其々の夜
「柵を変えねぇとな。向こうの区画も広げてっと……」
夜、村の中を田原がメモ帳片手に歩き回っている。
殆ど明かりらしい明かりなどないのだが、この男は超一流のスナイパーでもあるので、異常なまでに夜目が利くのだ。
殆ど昼間と変わらない仕草でメモに何事かを書き記していく。
「いっそ、こっちの山は“削っち”まうか?」
たまにとんでもない事を口にしていたが、彼ならやってのけるだろう。
田原の能力は、全方位への攻撃に向いているのだが、それが一箇所に向けられれば、戦車どころか山すら破壊してしまうに違いない。
随分と仕事熱心ね――
田原が振り向くと、そこには妖しい笑みを浮かべた悠が居た。
月夜に照らされた彼女の姿は、非常に美しくはある。だが、GAMEのプレイヤーがこんな暗闇の中、彼女と出遭ったら飛び上がるだろう。
せめて、明るい場所で死なせてくれ、と――
「ま、長官殿にあんだけ期待されちゃあなぁ……」
田原がぶすっとした表情で、何処か納得がいかない様子で返す。
そう、彼は無気力で怠惰でダラけているのが大好きな男なのだ。まかり間違っても、自分から能動的に動いたり、働いたりするような男ではない。

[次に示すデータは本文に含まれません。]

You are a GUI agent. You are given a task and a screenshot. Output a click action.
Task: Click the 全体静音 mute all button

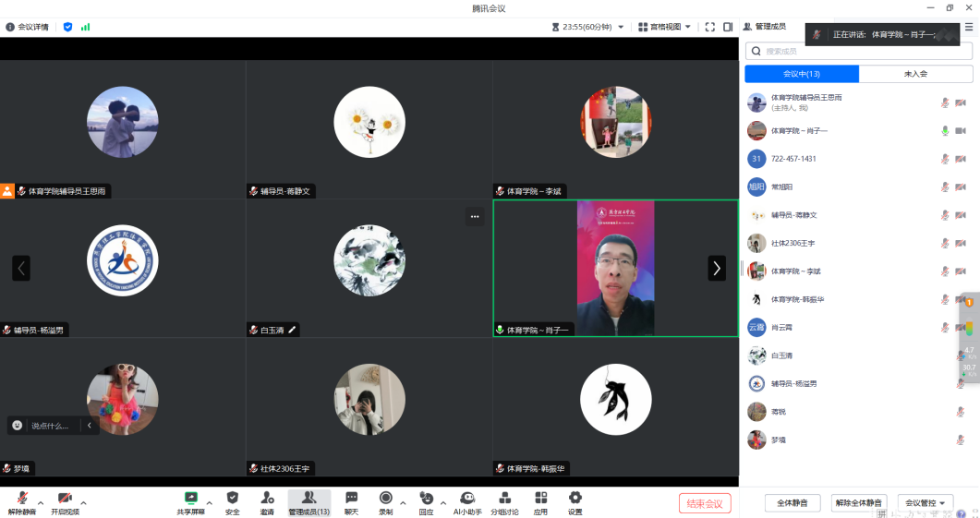coord(792,503)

「おめぇの方こそ、随分と大人しいじゃねぇか? いつものお前サンなら、この辺りの“人口”が減っててもおかしかねぇんだが」
「酷い言い方ね。私は常に、長官の意を汲んで行動してきたつもりだけど?」
そう、それだ――と、田原は思う。
これまで、その“意”とやらに一番近いのは悠であった。彼女は“静”とは違い、狂いながらも非常に頭の切れる女なのだ。

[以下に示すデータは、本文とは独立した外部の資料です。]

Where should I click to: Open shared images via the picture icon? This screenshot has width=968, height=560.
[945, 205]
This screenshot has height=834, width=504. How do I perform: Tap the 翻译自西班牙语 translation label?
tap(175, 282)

無意味な殺しや、簡単に足が付くような犯行、出遭った者を片っ端から殺したりなどの短絡的な事はしない。
深く、静かに潜行し――
気が付けば、地上にはもう“取り返しのつかない地獄絵図”が出来ていた、というパターンだ。表に出てきた時には、既に“手遅れ”になっているという非常に厄介なタイプの大量殺人鬼といっていい。
「で、長官殿は一体、何を考えてンだよ? おめぇさんの事だ、幾つか答えらしいもんを持ってんだろ?」
あらゆる前準備を惜しまず、時には大枚を叩き、あらん限りの悪謀を張り巡らせ、遂には己にとっての“目的”を必ず成就させる。
その身が、どれだけの血と嘆きと悪名に塗れようとも。
そういったカテゴリーでは、九内伯斗と悠は非常に似ていると田原は見ているのだ。
また、それに対して田原は別に悪意を抱く事もなければ、嫌悪感もない。そうでもしなければ、あの世界では生きていけなかったのだから。
相手を嵌めなければ、時には殺さなければ、自分が破滅していた事だろう。
田原もそういった“人生”を歩んできた。
「正直、私も全ては掴みかねているの――」
「へぇ……こいつぁ、アテが外れたな」
田原が煙草に火を点けながら、さり気なく悠の表情を窺う。
嘘は言っていない――田原はそう判断した。
根拠らしいものは別にないが、田原には一種の独特の勘があり、彼は自分の“それ”を強く信じている。
「長官殿は、大帝国とは別の道を往く――とか言ってたけどなぁ」
「そうね、それは“退屈”だとも仰られていたわ」
「悠、おめぇさんはそれで良いのかよ?」
田原は思う――それこそ、悠にとっては“退屈”になるのではないか、と。
これまでの悠なら“実験動物”に溢れた世界など、存分に蹂躙しながら平伏させていくような道こそが望みに近いのではないか。
「――私はね、田原。“世界の断層”に触れたの」
「まぁた、妙な事を言いやがる……」
田原が乱暴に髪を掻きながら煙を吐き出す。
悠はたまに理解し難い、突拍子もない事を口にするのだ。紙一重な科学者などにありがちな、妙な言い回しやら哲学やらだ。
「それに、私は長官の中に“神の存在”を感じるの――」
「だぁっはっはっ! んだ、そりゃぁ……またアレか。人体の神秘だの、進化だの、おめぇさんの口癖の親戚みてぇなもんか?」
「いいえ、違うわ。時間と共にその想いは濃くなってる」
――貴方も、薄々感じてるんじゃないの?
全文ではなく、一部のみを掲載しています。